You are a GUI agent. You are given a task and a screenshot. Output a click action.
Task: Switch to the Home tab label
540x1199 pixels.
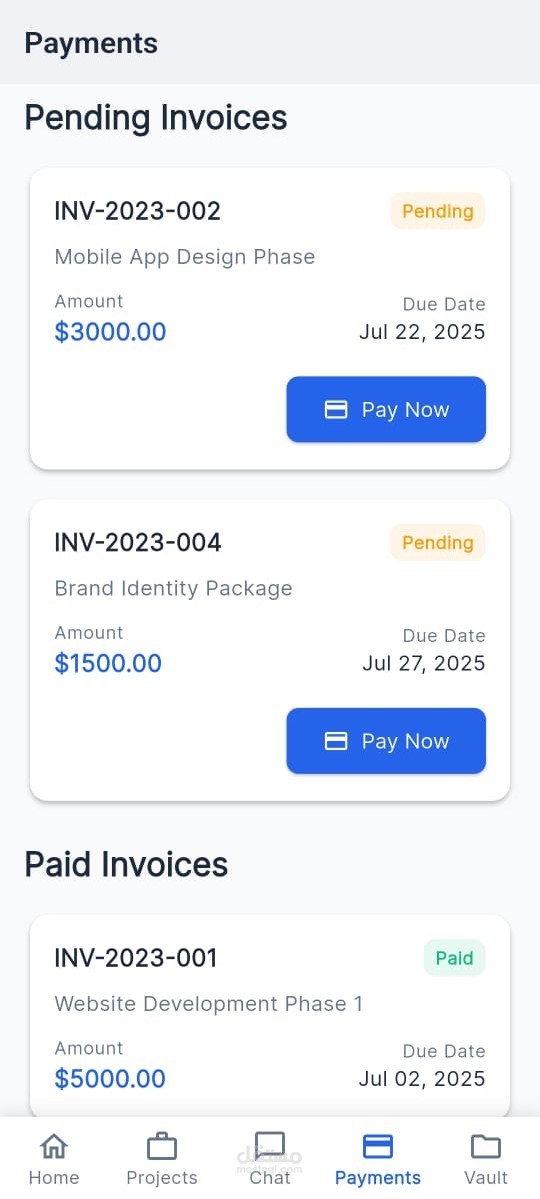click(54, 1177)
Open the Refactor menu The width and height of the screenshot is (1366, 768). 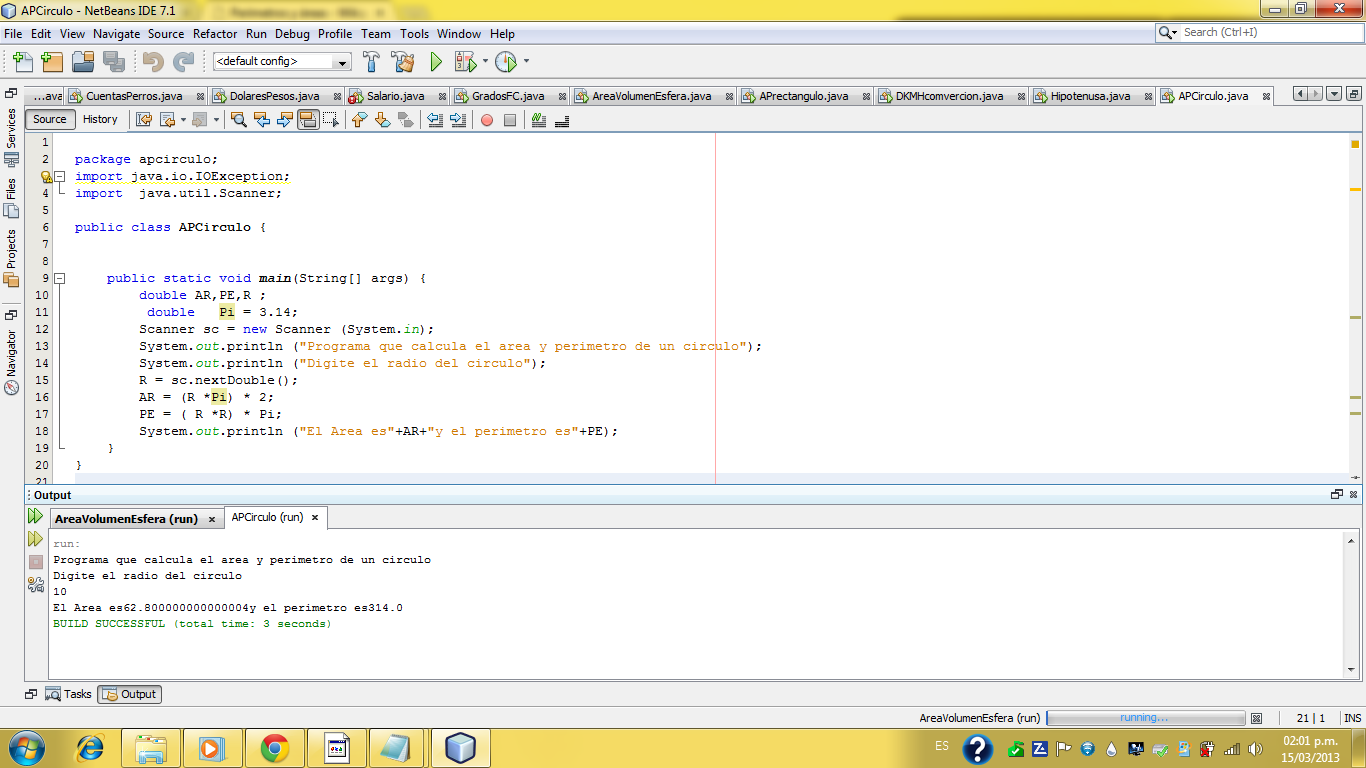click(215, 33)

◆ ◆ ◆ ◆ ◆ ◆ ◆

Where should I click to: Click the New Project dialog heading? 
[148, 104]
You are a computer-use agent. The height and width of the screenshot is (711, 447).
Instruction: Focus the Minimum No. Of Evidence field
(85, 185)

◆ ◆ ◆ ◆ ◆ ◆ ◆

WORK INSTRUCTION
Every line of the listing that includes the word "agent" must be copied.

RESPONSE BELOW
You are a GUI agent. You are given a task and a screenshot. Output a click action.
You are a computer-use agent. The height and width of the screenshot is (711, 447).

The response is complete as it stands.